Stored items:
▼

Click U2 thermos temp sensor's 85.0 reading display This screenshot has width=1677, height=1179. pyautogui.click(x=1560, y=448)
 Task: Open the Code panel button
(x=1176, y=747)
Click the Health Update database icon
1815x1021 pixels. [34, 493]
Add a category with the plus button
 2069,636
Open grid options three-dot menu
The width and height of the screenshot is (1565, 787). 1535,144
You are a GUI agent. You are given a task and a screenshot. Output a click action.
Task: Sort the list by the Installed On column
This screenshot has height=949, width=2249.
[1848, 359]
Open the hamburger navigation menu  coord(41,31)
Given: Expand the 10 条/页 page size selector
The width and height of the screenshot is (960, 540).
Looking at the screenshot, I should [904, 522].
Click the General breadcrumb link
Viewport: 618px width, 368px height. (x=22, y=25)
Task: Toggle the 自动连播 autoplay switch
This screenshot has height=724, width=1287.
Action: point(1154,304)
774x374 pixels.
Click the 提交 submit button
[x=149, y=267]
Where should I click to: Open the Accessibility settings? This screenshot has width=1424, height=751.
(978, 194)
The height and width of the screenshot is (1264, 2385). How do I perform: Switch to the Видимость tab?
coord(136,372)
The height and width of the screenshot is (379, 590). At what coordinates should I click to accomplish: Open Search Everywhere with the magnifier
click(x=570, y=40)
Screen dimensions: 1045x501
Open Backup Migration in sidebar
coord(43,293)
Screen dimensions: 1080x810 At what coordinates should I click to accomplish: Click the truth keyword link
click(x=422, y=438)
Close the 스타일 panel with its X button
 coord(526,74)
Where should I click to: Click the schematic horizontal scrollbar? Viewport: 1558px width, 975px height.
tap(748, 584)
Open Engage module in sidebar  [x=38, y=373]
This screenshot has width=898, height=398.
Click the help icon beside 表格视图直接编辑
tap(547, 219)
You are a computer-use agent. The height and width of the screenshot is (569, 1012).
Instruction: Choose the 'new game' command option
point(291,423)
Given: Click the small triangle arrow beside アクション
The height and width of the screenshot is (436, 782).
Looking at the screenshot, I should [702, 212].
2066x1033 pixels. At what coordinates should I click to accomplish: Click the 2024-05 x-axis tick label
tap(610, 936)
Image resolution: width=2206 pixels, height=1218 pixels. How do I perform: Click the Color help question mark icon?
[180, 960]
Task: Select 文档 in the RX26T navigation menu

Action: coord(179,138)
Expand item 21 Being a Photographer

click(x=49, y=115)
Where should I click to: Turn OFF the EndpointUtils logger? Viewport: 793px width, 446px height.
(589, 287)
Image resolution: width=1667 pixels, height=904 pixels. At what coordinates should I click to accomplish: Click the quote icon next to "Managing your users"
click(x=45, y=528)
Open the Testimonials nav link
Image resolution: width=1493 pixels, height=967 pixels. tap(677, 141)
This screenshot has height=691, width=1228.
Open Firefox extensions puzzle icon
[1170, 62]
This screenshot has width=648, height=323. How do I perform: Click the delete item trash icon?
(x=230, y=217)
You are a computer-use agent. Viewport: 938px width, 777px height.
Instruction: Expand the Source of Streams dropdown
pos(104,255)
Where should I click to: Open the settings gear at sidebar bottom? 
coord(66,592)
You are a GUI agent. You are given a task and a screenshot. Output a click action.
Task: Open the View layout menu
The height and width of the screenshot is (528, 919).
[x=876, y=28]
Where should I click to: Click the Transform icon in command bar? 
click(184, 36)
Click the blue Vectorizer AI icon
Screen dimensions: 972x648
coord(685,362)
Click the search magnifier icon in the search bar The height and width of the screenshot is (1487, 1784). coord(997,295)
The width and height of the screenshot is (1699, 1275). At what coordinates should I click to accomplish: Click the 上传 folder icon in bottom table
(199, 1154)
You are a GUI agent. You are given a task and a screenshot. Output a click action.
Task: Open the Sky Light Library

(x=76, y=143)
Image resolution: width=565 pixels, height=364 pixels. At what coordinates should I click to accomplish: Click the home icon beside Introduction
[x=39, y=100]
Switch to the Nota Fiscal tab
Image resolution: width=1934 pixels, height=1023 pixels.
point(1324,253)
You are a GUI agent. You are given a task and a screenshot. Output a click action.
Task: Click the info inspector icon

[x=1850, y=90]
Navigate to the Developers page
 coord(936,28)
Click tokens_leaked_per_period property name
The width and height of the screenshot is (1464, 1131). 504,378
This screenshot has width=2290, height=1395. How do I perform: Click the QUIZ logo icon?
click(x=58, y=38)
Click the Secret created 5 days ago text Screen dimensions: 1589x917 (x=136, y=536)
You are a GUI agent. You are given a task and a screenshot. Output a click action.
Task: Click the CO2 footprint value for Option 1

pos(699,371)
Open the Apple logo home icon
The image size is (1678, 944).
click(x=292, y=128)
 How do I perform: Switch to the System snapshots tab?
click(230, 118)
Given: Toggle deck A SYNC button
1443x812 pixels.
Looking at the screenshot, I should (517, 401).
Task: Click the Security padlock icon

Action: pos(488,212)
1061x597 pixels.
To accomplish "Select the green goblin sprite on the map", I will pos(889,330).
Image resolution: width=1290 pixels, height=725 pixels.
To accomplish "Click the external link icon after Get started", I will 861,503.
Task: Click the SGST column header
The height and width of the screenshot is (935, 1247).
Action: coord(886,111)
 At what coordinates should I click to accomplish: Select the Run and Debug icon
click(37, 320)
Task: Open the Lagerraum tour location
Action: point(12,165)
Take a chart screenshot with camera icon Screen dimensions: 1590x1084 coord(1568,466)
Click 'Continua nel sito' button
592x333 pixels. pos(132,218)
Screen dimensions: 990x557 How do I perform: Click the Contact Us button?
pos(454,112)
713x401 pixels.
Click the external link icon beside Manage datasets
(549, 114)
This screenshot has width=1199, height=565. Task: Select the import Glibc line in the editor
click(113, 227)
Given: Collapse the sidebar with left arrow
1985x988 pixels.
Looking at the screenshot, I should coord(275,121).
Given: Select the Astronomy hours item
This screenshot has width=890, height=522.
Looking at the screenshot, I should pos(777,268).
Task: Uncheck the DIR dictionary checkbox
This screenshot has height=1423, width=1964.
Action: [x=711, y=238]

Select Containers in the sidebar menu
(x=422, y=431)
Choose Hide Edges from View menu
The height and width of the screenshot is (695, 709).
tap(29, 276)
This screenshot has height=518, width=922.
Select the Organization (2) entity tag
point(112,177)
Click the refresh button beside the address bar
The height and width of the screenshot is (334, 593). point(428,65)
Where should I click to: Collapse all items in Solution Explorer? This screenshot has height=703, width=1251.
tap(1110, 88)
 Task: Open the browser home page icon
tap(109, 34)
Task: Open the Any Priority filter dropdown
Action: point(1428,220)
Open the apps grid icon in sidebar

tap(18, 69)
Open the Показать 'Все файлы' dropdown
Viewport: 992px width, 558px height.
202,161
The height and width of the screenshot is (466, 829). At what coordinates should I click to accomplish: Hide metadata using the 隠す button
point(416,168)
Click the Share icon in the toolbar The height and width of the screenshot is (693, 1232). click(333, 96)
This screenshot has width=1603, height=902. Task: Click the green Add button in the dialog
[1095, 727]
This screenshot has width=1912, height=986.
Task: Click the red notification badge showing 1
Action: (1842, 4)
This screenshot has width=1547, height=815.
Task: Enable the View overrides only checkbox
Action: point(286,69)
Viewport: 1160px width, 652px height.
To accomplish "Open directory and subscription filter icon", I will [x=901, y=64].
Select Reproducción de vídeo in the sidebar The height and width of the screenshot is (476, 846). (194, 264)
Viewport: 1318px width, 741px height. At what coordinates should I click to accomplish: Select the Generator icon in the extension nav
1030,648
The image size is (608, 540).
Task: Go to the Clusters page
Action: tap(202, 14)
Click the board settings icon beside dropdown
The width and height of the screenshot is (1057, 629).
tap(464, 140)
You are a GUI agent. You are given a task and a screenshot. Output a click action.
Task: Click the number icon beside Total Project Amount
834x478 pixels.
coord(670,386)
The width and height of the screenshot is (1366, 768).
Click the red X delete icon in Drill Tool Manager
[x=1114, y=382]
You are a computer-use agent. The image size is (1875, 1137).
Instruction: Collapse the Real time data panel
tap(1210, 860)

▲

> Problem statement
Wherever the word "Toggle" appears in a line of the data above, copy that line.

> Response to the task
Task: Toggle the 自动连播 autoplay switch
Given: Toggle deck A SYNC button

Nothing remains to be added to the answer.